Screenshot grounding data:
--
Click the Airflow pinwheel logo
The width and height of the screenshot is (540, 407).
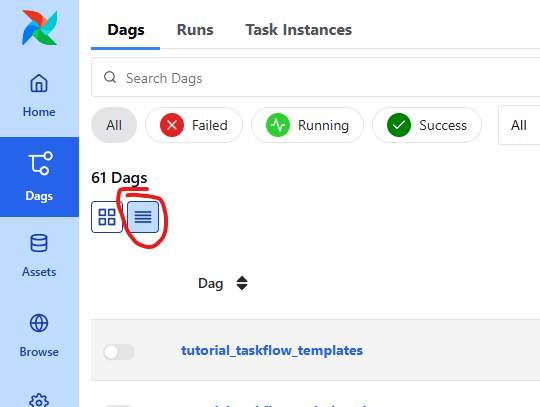(x=39, y=28)
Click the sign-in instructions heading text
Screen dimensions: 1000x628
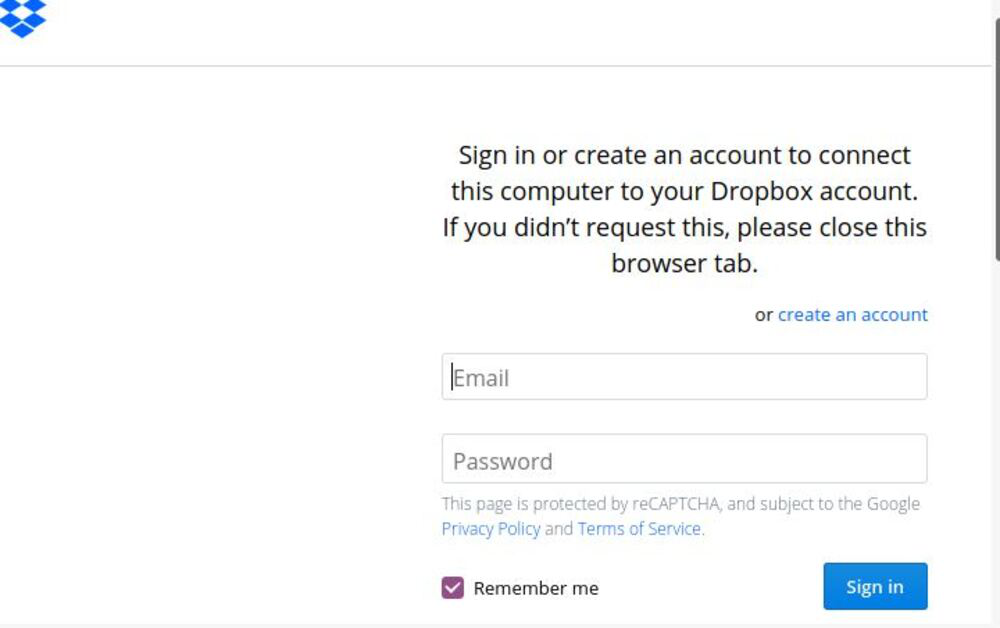click(x=684, y=209)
--
(TASK GOAL)
Each entry above should be written out again exactly, without its pictures.

(WRITTEN RESPONSE)
Click the Airflow pinwheel logo
The width and height of the screenshot is (540, 407).
(x=39, y=28)
Click the sign-in instructions heading text
Screen dimensions: 1000x628
click(x=684, y=209)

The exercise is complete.